## Selected extract
문제

I'm trying to find a way to check if a point lies within any Rect in a list of Rects, and to get the index of that Rect (or the first, if multiple) on the list.

My current solution is to make a single-pixel Rect using the point I want to check for, then using collidelist to compare that point against the list I want to search for.

It looks like this:

tgtrect = pygame.Rect(coords, (1,1)).collidelist(rectlist)

...wherein coords is the point checked (usually, not always, a mouse location) and rectlist is the list of Rects to be evaluated. tgtrect receives the index number of a colliding Rect, or -1 if there are none. I need this index value to resolve the identity of the colliding Rect elsewhere.

I feel like there's a better way to get this information (that is, to check coords against a list, returning an index (or False/None/-1 if there are no hits), without having to make a Rect each time), but I don't know what it is (or if it exists at all).

Basically, what I need is <Rect>.collidelist(rectlist), but for an (x,y) tuple and not a Rect, or <Rect>.collidepoint(coords), but for a list of Rects and not a single one. (I could use this second method with an iterator for rectlist, but it would be more difficult to get the index for the colliding Rect.)

## Information supplied
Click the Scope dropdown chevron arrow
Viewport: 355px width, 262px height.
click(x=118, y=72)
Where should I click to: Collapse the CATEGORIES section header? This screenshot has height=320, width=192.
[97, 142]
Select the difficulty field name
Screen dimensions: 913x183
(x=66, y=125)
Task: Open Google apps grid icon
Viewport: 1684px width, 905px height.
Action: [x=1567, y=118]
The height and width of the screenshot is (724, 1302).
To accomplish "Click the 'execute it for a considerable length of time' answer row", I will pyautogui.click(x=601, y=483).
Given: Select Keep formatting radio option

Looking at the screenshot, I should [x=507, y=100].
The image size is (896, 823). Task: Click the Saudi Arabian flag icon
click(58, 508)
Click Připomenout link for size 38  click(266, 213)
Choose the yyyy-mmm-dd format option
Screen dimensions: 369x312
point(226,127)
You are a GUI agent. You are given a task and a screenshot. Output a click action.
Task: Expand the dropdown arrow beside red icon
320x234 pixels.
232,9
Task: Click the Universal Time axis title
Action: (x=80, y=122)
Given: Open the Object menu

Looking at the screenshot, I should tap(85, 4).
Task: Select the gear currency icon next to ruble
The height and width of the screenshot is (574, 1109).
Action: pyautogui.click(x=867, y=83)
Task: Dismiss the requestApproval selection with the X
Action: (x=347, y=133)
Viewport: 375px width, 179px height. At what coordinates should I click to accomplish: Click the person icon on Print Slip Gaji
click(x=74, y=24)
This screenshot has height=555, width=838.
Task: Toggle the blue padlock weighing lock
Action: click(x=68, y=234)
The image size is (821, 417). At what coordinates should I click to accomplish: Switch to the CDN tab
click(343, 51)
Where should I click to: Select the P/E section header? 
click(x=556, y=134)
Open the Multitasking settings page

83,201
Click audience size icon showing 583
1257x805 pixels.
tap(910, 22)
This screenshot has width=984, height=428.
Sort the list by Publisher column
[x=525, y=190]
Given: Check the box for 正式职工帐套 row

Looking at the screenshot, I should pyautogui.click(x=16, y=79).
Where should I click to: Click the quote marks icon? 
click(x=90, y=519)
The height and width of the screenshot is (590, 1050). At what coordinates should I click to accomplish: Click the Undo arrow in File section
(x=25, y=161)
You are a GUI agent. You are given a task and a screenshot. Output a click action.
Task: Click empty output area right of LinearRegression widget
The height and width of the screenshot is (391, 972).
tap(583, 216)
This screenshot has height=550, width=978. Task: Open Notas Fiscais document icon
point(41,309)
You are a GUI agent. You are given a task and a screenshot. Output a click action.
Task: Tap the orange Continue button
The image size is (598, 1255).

## Prompt 1
Which three variable names appear in the single line of code in the pygame question about Rects?
## Prompt 2
Carry on the pygame question about Rects from its final sentence.

## Exercise answer 1
tgtrect, coords, rectlist

## Exercise answer 2
I looked around a bit and found this, Pygame action when mouse 'click' on .rect?, which offers a way to check for single Rects, but not a list of many. The significance is that my list of target Rects is dynamic; the number of Rects and their locations changes frequently.

I also read through this, Pygame .Rect won't "collide" with mouse, which gave a solution that didn't really suit the situation for the same reasons.

Thanks!

((Auth. note: This is my first question, so please forgive me if it's kind of ugly. Please let me know if it does not supply enough information, or there are things I can do to improve it.))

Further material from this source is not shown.